The Olympus E-P1 is the latest Micro Four Thirds camera range, and Olympus may claim it's a Pen, but we just have to ask: if it isn't EVIL, what is it?

Richard Trenholm Former Movie and TV Senior Editor
Richard Trenholm was CNET's film and TV editor, covering the big screen, small screen and streaming. A member of the Film Critic's Circle, he's covered technology and culture from London's tech scene to Europe's refugee camps to the Sundance film festival.
Expertise Films, TV, Movies, Television, Technology
Richard Trenholm
2 min read

Olympus unveiled its first Micro Four Thirds camera in Berlin this week, and while we're excited about this milestone, we're troubled by one nagging doubt. What do we call it? Oh, we know it's called the E-P1. But what is it?

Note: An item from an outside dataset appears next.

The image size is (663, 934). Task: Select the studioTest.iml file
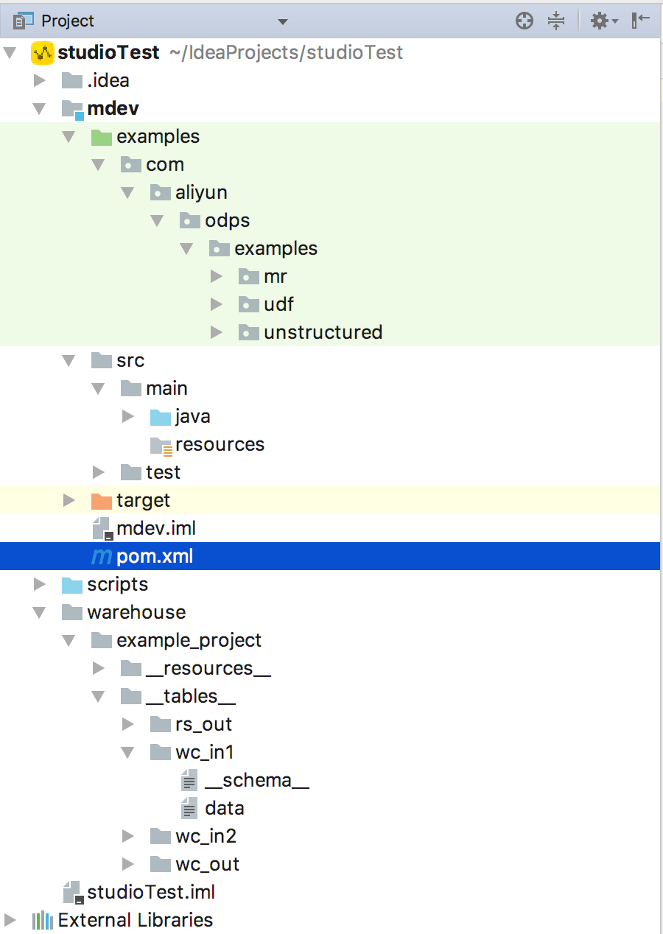click(x=139, y=893)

The E-P1 joins the Panasonic Lumix G1 and GH1 in a new market segment: compact cameras with interchangeable lenses and feature sets closer to dSLRs. The true distinguishing feature of these cameras, and the E-P1, is that they do away with the optical viewfinder and mirror mechanism that puts the single lens reflex into SLR. This means they're potentially smaller, and to us are true digital cameras, rather than digitally recording a film-era light-capturing system.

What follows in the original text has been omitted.